What “Non-Dominant” Actually Means
A “non-dominant dominant scale” is simply a scale that doesn’t contain all the notes of a dominant arpeggio — yet still works beautifully over a dominant chord. The minor pentatonic you used on that first blues is the classic example: no major third, technically a minor scale, but it sits perfectly over dominant harmony.
The key insight is that the absence of a chord tone doesn’t disqualify a scale. What matters is how the notes you do play relate to the underlying harmony, and whether any altered or outside notes are handled with intention.

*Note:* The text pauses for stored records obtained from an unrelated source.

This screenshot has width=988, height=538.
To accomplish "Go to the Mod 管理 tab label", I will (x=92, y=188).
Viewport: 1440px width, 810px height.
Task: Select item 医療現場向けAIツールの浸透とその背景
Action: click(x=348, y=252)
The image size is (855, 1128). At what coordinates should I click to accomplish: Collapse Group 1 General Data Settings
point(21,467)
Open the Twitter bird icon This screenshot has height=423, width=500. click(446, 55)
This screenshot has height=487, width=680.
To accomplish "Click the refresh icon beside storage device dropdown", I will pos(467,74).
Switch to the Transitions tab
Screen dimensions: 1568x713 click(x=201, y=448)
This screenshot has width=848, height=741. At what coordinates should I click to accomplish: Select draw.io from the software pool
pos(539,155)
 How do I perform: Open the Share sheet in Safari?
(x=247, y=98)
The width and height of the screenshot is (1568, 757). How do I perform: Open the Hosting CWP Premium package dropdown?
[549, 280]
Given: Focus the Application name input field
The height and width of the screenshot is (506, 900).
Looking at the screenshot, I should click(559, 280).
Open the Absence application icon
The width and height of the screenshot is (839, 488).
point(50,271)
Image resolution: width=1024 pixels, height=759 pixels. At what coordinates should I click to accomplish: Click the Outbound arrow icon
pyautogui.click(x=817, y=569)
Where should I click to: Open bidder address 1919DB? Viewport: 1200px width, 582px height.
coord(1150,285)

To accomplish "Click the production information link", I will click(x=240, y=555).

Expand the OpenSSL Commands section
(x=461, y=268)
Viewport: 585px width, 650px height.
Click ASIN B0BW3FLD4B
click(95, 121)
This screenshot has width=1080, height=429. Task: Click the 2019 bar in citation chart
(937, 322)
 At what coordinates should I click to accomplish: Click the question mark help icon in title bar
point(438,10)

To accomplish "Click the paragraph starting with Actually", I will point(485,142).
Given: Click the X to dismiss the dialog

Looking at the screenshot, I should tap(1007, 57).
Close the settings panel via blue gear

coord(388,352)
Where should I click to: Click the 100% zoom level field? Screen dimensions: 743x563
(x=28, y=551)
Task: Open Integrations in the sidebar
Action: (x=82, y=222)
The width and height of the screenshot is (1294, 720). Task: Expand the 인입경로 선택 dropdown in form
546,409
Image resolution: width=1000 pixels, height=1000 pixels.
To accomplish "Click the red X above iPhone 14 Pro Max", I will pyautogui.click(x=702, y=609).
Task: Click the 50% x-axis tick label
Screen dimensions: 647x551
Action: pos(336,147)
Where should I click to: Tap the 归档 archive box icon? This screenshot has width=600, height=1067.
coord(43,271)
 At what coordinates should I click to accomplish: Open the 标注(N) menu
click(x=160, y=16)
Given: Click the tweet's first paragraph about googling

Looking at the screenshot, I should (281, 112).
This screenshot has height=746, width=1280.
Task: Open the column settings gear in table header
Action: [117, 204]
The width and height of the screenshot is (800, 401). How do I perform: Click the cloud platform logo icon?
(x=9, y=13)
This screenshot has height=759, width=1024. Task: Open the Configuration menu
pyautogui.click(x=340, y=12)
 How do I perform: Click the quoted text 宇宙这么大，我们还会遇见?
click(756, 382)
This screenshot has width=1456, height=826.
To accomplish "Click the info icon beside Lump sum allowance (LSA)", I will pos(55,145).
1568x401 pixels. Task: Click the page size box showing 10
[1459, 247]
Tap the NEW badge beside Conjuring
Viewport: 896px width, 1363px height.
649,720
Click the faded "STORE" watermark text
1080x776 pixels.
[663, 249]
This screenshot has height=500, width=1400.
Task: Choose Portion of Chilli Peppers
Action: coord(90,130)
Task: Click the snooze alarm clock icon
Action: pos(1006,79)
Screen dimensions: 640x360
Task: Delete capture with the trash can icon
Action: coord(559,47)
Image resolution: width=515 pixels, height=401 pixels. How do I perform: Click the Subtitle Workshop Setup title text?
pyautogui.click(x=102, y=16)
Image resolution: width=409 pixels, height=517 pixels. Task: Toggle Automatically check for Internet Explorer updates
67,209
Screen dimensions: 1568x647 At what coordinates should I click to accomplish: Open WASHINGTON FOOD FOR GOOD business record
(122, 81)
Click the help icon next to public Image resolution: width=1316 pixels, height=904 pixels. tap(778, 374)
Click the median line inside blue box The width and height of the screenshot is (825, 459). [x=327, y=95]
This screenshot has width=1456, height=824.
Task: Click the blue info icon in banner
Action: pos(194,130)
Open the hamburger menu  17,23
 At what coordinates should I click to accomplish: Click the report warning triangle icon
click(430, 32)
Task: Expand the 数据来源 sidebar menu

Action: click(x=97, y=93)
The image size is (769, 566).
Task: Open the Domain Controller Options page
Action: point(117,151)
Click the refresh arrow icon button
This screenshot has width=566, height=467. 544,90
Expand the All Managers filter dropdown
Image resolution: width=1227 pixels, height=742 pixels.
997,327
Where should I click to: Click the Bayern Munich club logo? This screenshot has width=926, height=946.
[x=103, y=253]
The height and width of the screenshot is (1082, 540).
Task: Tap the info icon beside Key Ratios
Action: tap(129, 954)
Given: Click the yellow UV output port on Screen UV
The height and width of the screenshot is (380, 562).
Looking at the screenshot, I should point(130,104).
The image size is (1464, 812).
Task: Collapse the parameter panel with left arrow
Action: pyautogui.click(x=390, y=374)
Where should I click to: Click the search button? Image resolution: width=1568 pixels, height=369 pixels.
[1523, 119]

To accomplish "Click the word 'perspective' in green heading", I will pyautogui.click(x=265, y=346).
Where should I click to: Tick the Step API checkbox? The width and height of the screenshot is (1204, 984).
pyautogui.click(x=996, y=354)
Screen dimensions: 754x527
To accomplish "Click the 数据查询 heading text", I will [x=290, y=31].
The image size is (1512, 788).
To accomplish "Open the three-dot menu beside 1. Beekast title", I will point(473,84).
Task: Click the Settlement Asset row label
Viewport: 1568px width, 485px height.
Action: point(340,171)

Re-Reading Your Existing Scales
Instead of thinking of Dorian as 1 2 b3 4 5 6 b7, try reading it through a dominant lens:
Dorian as a dominant sound: 1 9 #9 11 5 13 b7
Suddenly you can see that the b3 — now read as the #9 — is an altered extension. That note creates tension; it needs to be handled with care and resolved thoughtfully. But that tension is precisely what makes it interesting. The same reframing applies to every mode you know.
The Full Reference List
Here are the most useful non-dominant dominant scales, written as dominant sounds:
Major Scale Modes:
- Dorian – 1 9 #9 11 5 13 b7
- Phrygian – 1 b9 #9 11 5 b13 b7
- Aeolian – 1 9 #9 11 5 b13 b7
- Locrian – 1 b9 #9 11 b5 b13 b7
Melodic Minor Modes:
- Dorian b9 – 1 b9 #9 11 5 13 b7
- Locrian nat2 – 1 b9 #9 11 b5 b13 b7
- Altered – 1 b9 #9 3 b5 (or #11) b13 b7
Other Scales:
- Wholetone Scale – 1 9 3 #11 b13 b7
You can also explore the modes of Harmonic Minor and Harmonic Major for further colour.
Thinking in Three Ways
Working with this concept will do three things for your playing:
- Get new mileage out of all your existing scales and licks
- Give you access to new sounds quickly, without having to learn new material from scratch
- Help you see every new scale you encounter in a richer, more connected way
Taking it further
Once you’re comfortable identifying which notes in a scale are natural extensions and which are altered extensions, you can start shaping your lines around them deliberately — resolving to the natural tones for stability, and leaning into the altered tones for tension and drama. John Stowell demonstrates this beautifully in his melodic minor masterclass, which is well worth seeking out.
Your homework
Take a dominant 7 vamp in a key you know well. Choose two scales from the list above — ideally one that feels close to “inside” (like Dorian) and one that feels further out (like Phrygian). Spend ten minutes on each, paying close attention to where you land at the end of phrases. Aim to land on stable chord tones (1, 3, 5, b7) after your forays into the altered notes. Record yourself and listen back to hear how each scale shifts the character of your lines.